ExplainerDashboard(explainer, show_metrics=['accuracy', 'f1', 'recall']).run()

However you can also define custom metrics functions yourself as long as they take y_true and y_pred as parameters:

def custom_metric(y_true, y_pred):
    return np.mean(y_true)-np.mean(y_pred)

ExplainerDashboard(explainer, show_metrics=['accuracy', custom_metric]).run()

For ClassifierExplainer, y_true and y_pred will have already been calculated as an array of 1 and 0 depending on the pos_label and cutoff that was passed to explainer.metrics(). However, if you take pos_label and cutoff as parameters to the custom metric function, then you will get the unprocessed raw labels and pred_probas.
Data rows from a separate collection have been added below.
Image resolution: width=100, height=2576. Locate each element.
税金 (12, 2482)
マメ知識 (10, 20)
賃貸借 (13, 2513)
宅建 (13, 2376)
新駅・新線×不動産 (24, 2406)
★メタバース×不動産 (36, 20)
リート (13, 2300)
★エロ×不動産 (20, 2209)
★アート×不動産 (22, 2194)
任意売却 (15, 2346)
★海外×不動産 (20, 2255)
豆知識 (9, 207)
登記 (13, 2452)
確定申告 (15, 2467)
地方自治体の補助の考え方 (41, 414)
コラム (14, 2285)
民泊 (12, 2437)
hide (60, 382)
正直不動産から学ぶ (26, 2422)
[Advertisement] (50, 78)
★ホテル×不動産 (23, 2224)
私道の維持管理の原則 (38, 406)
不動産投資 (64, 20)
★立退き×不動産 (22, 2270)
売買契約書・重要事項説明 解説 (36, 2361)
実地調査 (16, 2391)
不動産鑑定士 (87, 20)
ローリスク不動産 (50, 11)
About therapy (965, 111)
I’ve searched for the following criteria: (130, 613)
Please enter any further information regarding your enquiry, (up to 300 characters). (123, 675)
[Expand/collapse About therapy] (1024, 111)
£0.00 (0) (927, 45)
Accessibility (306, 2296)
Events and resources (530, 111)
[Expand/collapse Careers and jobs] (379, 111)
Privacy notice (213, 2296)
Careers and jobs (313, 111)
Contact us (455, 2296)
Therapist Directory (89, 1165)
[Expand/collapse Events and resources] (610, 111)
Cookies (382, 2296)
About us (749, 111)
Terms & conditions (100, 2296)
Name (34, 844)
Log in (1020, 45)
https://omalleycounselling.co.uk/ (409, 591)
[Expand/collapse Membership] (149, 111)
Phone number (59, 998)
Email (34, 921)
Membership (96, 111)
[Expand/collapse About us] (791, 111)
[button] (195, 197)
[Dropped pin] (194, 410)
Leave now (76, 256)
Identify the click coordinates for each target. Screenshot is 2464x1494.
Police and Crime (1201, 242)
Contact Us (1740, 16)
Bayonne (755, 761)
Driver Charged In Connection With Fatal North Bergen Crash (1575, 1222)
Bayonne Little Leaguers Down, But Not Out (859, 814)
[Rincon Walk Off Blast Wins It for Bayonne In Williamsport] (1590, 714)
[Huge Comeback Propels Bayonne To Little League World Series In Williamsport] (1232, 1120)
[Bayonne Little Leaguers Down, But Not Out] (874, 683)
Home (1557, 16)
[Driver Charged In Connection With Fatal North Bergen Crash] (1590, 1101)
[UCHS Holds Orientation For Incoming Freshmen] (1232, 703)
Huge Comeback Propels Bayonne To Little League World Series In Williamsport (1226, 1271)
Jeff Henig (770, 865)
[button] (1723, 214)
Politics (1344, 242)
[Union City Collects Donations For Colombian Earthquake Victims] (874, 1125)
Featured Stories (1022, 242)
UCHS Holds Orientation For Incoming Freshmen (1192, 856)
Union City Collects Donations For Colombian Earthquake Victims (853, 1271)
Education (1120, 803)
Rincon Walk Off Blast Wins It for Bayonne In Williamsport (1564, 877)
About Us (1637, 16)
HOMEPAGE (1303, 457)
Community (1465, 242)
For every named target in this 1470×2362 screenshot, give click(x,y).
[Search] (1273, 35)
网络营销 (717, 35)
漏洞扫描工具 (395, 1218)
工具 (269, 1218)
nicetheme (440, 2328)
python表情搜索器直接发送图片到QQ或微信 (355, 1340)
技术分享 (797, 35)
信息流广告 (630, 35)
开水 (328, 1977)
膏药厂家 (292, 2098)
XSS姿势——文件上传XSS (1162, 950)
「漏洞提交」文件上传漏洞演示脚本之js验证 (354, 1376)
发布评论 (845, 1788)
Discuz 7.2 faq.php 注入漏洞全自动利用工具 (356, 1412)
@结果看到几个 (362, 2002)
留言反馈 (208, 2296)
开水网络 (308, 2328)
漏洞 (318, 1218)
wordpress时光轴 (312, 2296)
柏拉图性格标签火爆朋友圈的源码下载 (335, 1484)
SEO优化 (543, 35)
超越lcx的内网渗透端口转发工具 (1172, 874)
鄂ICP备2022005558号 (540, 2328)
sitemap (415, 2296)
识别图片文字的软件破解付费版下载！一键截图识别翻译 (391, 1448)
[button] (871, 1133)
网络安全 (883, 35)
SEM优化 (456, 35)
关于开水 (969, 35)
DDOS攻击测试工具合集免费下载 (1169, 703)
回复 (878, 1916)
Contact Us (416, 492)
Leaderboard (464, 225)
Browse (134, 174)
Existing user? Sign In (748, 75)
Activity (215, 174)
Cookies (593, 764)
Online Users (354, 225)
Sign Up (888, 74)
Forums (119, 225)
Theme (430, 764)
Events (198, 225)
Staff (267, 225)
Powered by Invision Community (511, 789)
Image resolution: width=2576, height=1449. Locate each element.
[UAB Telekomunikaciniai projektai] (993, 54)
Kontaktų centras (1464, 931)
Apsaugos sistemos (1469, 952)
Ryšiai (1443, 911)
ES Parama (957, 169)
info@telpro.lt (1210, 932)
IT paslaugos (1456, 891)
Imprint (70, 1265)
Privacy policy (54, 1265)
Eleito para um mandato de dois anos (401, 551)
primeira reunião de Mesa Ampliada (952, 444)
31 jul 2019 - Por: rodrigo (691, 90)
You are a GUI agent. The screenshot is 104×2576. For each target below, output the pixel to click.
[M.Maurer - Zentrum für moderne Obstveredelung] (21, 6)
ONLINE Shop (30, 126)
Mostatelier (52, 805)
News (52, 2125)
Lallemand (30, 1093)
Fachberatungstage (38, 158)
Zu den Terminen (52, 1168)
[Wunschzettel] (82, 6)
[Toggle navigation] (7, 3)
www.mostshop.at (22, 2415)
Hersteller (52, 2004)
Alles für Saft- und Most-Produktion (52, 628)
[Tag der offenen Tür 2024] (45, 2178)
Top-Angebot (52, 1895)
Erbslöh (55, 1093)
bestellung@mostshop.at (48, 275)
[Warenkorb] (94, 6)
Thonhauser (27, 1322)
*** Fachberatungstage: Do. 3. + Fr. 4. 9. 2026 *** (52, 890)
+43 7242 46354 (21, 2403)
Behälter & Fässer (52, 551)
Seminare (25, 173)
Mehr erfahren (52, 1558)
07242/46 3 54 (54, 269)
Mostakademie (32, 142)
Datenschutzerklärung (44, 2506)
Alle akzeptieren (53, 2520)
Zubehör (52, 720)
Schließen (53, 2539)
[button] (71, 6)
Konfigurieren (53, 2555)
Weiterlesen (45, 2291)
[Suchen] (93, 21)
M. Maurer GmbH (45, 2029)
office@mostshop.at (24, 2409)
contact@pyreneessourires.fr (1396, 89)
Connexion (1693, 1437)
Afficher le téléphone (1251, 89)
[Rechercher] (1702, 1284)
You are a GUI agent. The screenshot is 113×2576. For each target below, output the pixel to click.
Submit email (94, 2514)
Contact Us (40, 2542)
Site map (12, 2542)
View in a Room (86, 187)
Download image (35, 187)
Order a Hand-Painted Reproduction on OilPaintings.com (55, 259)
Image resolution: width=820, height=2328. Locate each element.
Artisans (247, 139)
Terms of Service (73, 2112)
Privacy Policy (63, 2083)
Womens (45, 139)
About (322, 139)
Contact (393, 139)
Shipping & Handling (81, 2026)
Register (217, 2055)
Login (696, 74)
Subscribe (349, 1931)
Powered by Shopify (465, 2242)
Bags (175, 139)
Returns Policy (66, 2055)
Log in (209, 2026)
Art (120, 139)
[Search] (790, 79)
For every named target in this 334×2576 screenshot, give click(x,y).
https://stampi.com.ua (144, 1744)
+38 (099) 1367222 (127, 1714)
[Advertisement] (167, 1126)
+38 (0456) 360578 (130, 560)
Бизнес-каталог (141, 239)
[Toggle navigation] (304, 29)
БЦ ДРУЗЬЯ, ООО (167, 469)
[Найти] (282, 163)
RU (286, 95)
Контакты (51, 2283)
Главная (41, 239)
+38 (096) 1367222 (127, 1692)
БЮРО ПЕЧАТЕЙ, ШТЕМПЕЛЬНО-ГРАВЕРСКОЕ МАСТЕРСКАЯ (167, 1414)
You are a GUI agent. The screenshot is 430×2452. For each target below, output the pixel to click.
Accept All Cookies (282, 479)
So for example you could calculate a sum of cost function over the confusion matrix as a custom metric. Then the following metrics would all work and have the equivalent result:

from sklearn.metrics import confusion_matrix

def cost_metric(y_true, y_pred):
    cost_matrix = np.array([[10, -50], [-20, 10]])
    cm = confusion_matrix(y_true, y_pred)
    return (cost_matrix * cm).sum()

def cost_metric2(y_true, y_pred, cutoff):
    return cost_metric(y_true, np.where(y_pred>cutoff, 1, 0))

def cost_metric3(y_true, y_pred, pos_label):
    return cost_metric(np.where(y_true==pos_label, 1, 0), y_pred[:, pos_label])

def cost_metric4(y_true, y_pred, cutoff, pos_label):
    return cost_metric(np.where(y_true==pos_label, 1, 0),
                        np.where(y_pred[:, pos_label] > cutoff, 1, 0))

explainer.metrics(show_metrics=[cost_metric, cost_metric2, cost_metric3, cost_metric4]).run()

Note

When storing an ExplainerDashboard.to_yaml() the custom metric functions will be stored to the .yaml file with a reference to their name and module. So when loading the dashboard from_config() you have to make sure the metric function can be found by the same name in the same module (which could be __main__), otherwise the dashboard will fail to load.